Records for the task:
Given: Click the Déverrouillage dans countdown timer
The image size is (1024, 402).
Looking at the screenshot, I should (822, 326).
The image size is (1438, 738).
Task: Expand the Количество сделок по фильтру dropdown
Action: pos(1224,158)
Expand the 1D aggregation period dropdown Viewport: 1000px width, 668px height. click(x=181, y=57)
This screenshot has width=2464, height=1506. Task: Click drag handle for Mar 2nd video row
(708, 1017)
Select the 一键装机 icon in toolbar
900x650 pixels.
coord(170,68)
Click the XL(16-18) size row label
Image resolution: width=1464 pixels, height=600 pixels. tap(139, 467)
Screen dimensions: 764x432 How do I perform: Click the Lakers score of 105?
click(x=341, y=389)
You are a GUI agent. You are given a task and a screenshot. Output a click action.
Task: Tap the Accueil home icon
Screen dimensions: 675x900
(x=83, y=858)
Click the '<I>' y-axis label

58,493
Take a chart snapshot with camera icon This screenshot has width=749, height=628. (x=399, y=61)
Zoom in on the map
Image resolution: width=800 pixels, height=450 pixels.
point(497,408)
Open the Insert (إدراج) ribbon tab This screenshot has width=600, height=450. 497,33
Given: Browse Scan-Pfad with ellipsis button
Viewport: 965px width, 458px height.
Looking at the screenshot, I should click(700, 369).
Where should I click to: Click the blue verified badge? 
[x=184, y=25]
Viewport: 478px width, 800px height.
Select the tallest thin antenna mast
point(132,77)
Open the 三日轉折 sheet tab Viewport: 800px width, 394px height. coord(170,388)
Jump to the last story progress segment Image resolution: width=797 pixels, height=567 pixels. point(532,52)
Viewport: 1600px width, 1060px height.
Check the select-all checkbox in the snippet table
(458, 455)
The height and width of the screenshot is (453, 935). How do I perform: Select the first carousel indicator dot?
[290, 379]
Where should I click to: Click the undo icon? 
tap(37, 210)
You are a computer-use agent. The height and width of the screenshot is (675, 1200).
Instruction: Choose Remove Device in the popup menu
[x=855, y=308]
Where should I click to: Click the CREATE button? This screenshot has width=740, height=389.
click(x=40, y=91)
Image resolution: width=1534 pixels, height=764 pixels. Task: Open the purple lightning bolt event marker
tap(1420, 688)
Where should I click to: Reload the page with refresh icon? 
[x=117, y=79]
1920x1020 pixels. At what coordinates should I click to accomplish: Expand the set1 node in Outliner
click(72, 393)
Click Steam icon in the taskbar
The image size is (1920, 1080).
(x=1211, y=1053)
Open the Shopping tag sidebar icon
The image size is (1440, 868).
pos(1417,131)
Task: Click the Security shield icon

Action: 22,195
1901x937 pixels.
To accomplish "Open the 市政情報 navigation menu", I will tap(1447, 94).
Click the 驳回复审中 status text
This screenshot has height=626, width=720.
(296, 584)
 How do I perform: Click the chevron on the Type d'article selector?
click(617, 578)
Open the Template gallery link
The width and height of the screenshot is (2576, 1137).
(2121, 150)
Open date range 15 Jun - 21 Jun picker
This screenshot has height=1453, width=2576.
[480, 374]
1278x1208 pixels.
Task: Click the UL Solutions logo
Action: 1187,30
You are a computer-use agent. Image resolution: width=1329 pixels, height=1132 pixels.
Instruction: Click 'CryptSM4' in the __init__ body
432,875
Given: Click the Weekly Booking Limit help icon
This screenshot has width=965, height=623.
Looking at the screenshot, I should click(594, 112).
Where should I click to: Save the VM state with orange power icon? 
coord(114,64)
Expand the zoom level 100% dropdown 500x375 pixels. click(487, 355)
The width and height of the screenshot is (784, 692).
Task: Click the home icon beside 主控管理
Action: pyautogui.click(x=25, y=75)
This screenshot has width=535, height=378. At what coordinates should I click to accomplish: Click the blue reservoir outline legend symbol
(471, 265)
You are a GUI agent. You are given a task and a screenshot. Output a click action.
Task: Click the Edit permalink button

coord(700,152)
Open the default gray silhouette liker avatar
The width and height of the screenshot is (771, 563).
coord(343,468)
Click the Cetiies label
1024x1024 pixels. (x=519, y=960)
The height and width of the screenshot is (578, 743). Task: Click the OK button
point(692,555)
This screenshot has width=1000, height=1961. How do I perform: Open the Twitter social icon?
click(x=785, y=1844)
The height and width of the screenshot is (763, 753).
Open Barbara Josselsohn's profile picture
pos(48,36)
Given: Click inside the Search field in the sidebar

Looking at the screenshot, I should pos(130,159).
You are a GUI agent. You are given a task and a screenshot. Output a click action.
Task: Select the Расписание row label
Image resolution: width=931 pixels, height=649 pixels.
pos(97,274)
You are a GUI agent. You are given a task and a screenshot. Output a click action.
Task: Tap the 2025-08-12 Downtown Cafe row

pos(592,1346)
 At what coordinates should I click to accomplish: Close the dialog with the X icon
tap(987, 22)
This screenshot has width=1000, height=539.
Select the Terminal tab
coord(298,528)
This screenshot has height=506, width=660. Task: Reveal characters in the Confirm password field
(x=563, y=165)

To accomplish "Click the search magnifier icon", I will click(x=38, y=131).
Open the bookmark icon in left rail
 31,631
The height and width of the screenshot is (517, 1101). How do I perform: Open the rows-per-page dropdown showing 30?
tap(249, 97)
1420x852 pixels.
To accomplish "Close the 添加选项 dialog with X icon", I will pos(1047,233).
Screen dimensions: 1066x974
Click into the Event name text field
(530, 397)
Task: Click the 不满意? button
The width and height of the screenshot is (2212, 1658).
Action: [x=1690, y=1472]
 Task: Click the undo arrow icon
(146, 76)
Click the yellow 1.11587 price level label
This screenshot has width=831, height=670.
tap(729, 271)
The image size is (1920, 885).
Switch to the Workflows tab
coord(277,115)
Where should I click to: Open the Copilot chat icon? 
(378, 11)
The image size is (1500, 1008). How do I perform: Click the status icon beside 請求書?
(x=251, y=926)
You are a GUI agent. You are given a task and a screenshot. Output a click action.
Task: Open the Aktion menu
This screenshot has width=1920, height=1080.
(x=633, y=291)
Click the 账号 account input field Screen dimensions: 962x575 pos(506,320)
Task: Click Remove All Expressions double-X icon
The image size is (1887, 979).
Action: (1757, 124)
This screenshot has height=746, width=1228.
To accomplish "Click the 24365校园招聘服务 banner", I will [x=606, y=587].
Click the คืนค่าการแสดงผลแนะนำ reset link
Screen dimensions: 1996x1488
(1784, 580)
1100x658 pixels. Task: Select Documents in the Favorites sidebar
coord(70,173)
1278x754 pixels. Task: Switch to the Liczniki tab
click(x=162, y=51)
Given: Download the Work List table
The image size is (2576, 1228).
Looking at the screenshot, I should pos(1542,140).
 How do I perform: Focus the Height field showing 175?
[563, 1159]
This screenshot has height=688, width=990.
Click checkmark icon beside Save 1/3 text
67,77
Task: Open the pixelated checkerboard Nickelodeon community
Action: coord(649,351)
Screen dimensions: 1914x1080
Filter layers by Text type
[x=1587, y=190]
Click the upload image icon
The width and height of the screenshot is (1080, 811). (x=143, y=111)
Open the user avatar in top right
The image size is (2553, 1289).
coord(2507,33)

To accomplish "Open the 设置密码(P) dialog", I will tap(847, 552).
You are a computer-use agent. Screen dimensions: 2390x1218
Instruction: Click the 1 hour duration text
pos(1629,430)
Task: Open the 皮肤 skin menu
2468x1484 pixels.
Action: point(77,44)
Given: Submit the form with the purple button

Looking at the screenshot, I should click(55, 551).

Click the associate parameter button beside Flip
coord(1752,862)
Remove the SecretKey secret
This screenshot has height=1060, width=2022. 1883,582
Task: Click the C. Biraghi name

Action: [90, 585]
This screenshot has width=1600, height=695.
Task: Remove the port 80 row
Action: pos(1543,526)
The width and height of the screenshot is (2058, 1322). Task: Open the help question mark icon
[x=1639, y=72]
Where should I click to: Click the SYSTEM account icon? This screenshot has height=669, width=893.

Problem requirements: Copy the rows from the line with "Given: Browse Scan-Pfad with ellipsis button" to the line with "click(x=40, y=91)", swapping "carousel" for "slideshow" and leaving everything else unchanged. Give only those lines.

Answer to this task:
Given: Browse Scan-Pfad with ellipsis button
Viewport: 965px width, 458px height.
Looking at the screenshot, I should click(700, 369).
Where should I click to: Click the blue verified badge? 
[x=184, y=25]
Viewport: 478px width, 800px height.
Select the tallest thin antenna mast
point(132,77)
Open the 三日轉折 sheet tab Viewport: 800px width, 394px height. coord(170,388)
Jump to the last story progress segment Image resolution: width=797 pixels, height=567 pixels. point(532,52)
Viewport: 1600px width, 1060px height.
Check the select-all checkbox in the snippet table
(458, 455)
The height and width of the screenshot is (453, 935). How do I perform: Select the first slideshow indicator dot?
[290, 379]
Where should I click to: Click the undo icon? 
tap(37, 210)
You are a computer-use agent. The height and width of the screenshot is (675, 1200).
Instruction: Choose Remove Device in the popup menu
[x=855, y=308]
Where should I click to: Click the CREATE button? This screenshot has width=740, height=389.
click(x=40, y=91)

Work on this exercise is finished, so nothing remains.